Historically, patch antennas have been used for SmallSat communications. While new antenna technologies are in development, some are not optimized for size, mass, and performance — especially beyond low-Earth orbit (LEO). Engineers at NASA’s Marshall Space Flight Center identified the need for a small form factor antenna to provide high data rate communications for such missions.
NASA’s newly developed antenna is lightweight (at or below 2 grams), low volume (at or below 1.2 cm3), and low stowage thickness (approx. 0.7 mm), all while delivering high performance (at or above 10 dBi gain). The antenna includes a novel design-material combination in a helical coil conformation. The design allows the antenna to compress for stowage (e.g., satellite launch), then self-deploy at the desired time in orbit.

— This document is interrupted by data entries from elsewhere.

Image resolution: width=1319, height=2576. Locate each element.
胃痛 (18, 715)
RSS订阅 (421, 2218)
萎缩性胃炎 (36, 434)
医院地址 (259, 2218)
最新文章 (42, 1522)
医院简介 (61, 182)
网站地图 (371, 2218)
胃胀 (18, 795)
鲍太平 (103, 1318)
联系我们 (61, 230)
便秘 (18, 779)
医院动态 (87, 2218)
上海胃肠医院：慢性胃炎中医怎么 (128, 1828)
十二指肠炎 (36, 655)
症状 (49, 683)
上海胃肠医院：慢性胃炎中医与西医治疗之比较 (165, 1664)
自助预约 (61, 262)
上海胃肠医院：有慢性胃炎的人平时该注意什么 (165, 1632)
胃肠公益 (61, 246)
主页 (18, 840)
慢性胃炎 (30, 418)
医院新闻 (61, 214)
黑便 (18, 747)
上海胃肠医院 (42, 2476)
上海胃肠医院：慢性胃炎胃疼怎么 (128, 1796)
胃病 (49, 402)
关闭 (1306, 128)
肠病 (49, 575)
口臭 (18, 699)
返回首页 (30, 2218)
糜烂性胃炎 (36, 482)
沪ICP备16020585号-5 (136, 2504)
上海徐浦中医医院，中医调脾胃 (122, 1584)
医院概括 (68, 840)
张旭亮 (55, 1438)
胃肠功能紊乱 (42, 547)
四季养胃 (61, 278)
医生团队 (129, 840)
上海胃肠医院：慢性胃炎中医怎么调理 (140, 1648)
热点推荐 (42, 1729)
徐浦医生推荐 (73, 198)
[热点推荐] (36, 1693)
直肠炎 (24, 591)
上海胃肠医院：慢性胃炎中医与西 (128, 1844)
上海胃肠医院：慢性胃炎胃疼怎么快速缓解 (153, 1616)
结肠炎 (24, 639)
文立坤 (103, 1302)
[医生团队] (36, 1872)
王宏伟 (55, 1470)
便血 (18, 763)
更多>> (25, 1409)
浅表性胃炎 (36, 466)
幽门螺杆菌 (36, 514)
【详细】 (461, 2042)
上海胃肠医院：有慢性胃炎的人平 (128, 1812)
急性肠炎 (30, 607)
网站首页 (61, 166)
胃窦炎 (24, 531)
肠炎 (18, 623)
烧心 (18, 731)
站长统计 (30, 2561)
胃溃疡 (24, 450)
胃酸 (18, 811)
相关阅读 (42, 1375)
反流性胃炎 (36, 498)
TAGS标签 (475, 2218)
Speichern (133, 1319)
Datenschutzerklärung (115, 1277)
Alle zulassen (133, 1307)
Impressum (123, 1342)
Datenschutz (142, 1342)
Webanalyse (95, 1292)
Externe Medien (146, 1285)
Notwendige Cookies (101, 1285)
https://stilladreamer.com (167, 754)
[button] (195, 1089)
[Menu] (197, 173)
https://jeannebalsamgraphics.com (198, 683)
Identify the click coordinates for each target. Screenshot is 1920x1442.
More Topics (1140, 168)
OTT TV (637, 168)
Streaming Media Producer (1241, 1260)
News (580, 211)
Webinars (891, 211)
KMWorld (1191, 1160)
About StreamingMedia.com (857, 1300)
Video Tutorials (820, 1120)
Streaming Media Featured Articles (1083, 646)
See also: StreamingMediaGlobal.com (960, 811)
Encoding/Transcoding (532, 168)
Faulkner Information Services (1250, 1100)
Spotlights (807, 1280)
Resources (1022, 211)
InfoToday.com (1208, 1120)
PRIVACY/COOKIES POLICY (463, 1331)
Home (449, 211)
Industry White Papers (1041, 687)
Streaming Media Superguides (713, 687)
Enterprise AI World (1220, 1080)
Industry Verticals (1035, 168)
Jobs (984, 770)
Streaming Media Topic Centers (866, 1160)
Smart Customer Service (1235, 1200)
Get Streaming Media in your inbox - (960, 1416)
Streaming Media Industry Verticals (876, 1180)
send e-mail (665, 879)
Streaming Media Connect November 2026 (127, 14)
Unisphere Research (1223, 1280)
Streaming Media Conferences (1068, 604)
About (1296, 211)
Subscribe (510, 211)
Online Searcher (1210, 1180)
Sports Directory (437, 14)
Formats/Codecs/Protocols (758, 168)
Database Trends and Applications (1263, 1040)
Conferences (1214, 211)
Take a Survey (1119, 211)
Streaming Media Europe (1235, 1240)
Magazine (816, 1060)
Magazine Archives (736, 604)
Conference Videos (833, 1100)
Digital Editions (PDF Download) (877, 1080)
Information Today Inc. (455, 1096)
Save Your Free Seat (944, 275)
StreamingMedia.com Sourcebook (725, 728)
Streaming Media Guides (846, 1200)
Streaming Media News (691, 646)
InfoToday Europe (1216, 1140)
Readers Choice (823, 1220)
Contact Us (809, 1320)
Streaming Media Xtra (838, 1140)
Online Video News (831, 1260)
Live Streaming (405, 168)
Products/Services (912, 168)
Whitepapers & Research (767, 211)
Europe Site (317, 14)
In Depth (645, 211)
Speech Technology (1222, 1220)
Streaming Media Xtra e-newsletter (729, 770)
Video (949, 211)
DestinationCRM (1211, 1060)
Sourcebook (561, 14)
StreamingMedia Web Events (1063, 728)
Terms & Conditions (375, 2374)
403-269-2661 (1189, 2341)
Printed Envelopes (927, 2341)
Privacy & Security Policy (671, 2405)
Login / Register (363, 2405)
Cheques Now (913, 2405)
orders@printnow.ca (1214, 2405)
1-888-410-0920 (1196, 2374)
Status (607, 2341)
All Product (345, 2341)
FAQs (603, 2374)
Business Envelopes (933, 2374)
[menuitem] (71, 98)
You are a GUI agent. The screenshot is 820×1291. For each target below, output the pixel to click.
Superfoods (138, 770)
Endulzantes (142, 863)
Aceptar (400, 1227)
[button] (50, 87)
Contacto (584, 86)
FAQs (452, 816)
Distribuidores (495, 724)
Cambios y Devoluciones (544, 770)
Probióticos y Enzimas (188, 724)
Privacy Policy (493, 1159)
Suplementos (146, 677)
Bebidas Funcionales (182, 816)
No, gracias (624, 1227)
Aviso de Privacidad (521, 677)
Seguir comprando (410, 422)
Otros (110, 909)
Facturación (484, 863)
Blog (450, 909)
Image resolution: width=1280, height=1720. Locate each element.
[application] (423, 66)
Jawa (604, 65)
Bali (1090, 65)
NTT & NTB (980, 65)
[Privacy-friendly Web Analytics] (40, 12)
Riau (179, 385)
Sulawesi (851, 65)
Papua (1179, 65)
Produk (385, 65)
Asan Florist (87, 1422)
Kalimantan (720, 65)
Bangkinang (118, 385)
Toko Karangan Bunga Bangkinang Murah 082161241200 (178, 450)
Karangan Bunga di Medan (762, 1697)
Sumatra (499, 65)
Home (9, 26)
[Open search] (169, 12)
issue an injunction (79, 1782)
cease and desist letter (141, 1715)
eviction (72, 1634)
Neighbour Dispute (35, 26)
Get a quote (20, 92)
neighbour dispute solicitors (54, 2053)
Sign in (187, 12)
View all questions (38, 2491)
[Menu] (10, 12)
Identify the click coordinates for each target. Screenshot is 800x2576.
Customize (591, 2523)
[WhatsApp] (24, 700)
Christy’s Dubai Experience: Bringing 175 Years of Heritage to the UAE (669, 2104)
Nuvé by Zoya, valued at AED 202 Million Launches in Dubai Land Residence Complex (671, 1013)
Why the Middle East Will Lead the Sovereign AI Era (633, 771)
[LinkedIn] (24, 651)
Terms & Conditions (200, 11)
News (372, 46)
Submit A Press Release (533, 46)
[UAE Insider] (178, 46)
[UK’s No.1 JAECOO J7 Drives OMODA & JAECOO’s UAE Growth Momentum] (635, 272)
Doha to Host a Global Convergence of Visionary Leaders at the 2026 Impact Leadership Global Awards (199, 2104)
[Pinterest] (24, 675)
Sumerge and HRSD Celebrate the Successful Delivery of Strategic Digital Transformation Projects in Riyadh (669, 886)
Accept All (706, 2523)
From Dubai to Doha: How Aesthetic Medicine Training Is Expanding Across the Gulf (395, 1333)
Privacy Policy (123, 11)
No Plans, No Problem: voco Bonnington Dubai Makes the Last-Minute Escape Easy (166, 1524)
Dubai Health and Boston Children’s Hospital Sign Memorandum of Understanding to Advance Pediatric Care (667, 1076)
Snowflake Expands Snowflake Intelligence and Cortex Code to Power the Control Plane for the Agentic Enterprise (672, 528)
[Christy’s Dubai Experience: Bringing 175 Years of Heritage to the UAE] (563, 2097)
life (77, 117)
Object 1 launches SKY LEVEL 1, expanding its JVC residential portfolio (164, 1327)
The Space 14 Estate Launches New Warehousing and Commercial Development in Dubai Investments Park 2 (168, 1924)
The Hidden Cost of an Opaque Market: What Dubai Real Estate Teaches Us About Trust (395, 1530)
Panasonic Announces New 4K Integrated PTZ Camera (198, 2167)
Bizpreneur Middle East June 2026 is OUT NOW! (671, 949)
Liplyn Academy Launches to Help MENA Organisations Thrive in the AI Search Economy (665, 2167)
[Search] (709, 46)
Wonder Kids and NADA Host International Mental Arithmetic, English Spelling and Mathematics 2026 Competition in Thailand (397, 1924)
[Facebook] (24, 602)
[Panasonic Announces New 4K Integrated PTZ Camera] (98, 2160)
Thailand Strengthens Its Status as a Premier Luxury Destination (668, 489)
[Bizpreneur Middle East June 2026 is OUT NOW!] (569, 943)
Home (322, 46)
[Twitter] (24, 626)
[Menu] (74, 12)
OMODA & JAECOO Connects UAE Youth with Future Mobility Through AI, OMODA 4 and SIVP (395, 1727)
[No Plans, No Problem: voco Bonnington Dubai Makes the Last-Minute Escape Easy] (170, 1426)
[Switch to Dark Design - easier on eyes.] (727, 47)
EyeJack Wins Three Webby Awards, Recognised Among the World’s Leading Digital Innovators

The lightweight, self-deployable helical antenna can be integrated into a thin-film solar array (or other large deployable structures). Integrating antenna elements into deployable structures such as power generation arrays allows spacecraft designers to maximize the inherently limited resources (e.g., mass, volume, surface area) available in a small spacecraft.
When used as a standalone (i.e., single antenna) setup, the invention offers moderate advantages in terms of stowage thickness, volume, and mass. However, in applications that require antenna arrays, these advantages become multiplicative, resulting in the system offering the same or higher data rate performance while possessing a significantly reduced form factor. Prototypes of NASA’s self-deployable, helical antenna have been fabricated in S-band, X-band, and Ka-band, all of which exhibited high performance.
The antenna may find application in SmallSat communications (in deep space and LEO), as well as cases where low mass and stowage volume are valued and high antenna gain is required, such as satellite-based military communications.